Start of Records shown

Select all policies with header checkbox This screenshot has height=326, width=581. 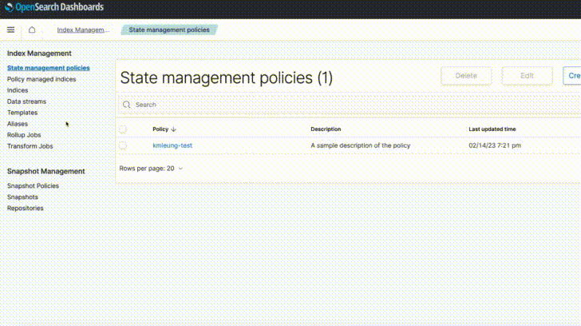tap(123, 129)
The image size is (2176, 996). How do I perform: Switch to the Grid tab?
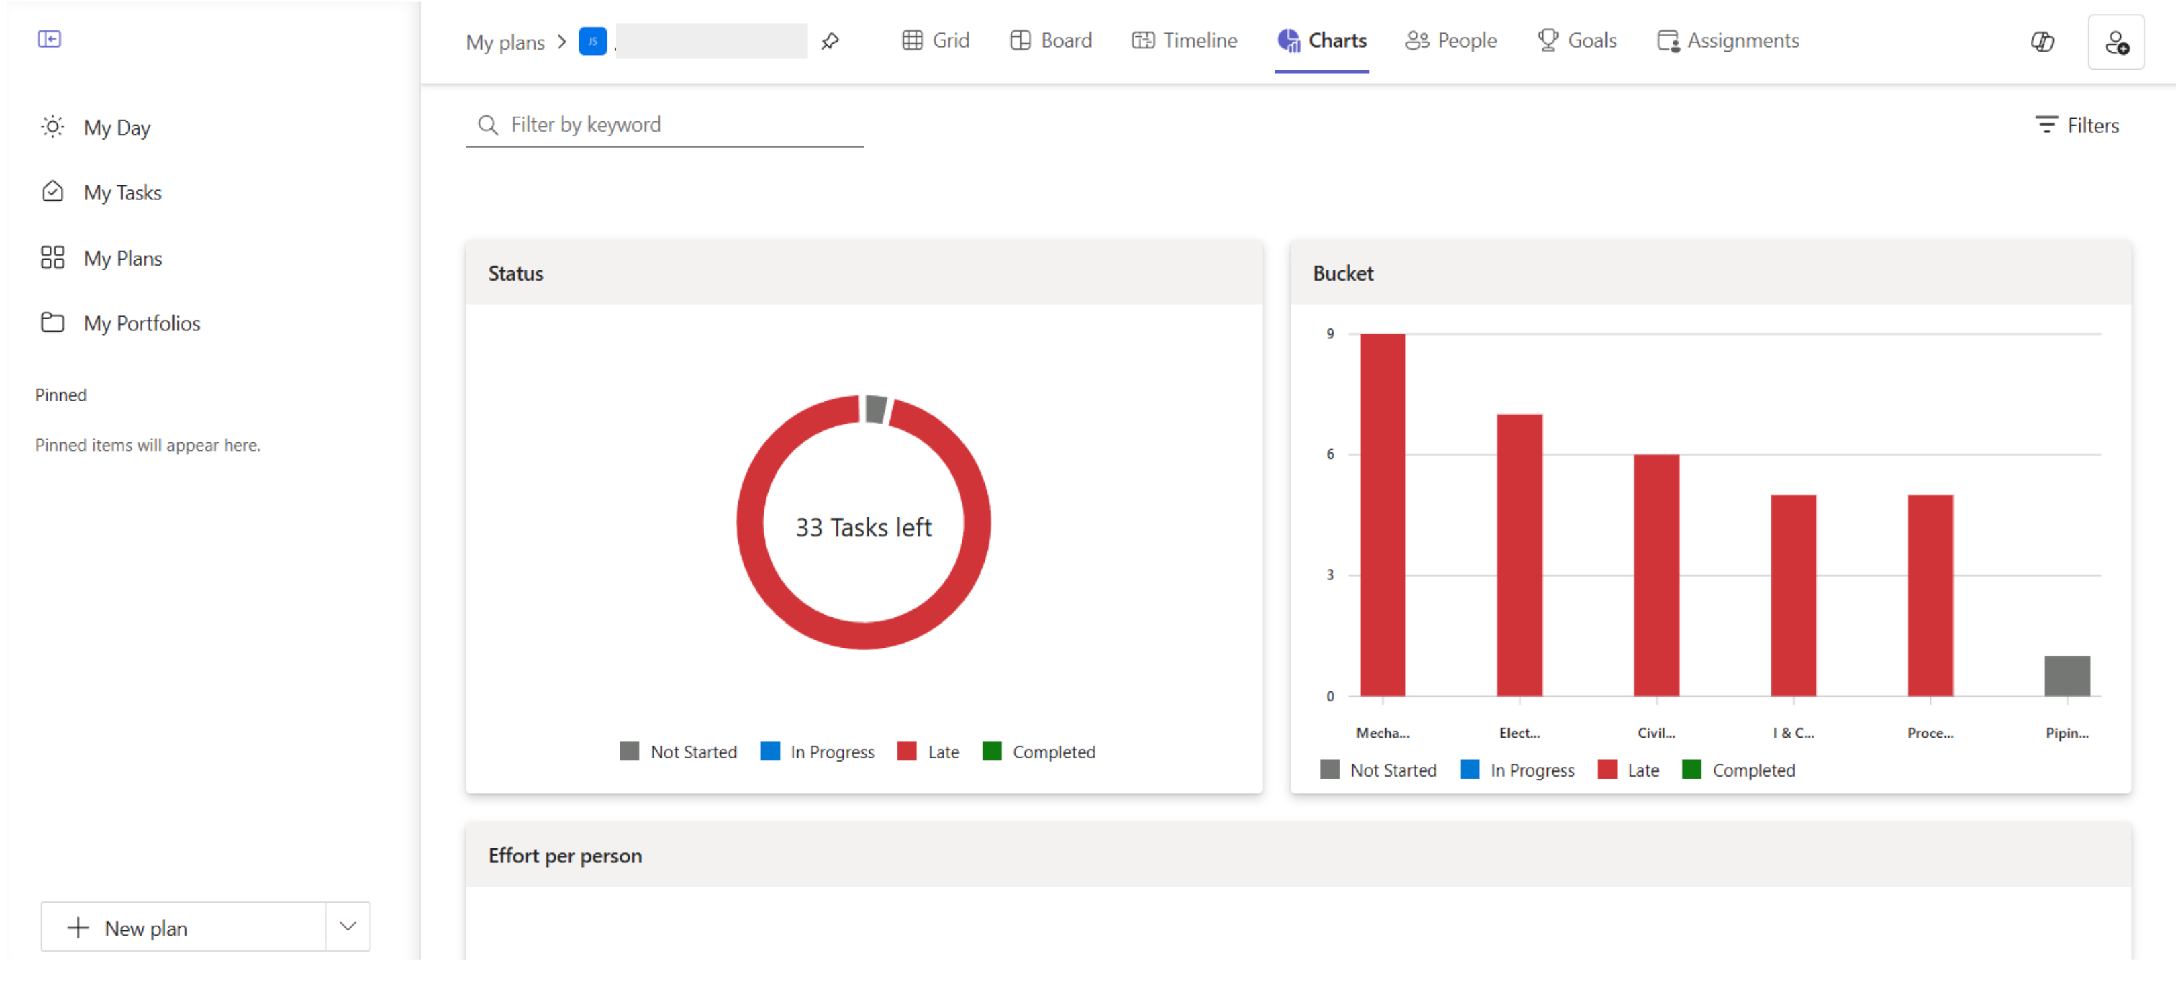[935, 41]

End of Records shown
Start of Records shown

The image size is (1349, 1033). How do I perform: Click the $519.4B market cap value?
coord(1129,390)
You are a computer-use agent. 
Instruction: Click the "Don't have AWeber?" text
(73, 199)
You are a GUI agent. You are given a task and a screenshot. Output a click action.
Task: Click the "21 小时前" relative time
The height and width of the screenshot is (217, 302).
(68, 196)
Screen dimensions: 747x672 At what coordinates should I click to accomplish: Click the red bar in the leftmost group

End of Records shown

__Task requirements__
When a line in the material above holds the word "agent", copy that line.

__Response box__
You are a computer-use agent. 
You are a GUI agent. You are given a task and a screenshot. Output a click action.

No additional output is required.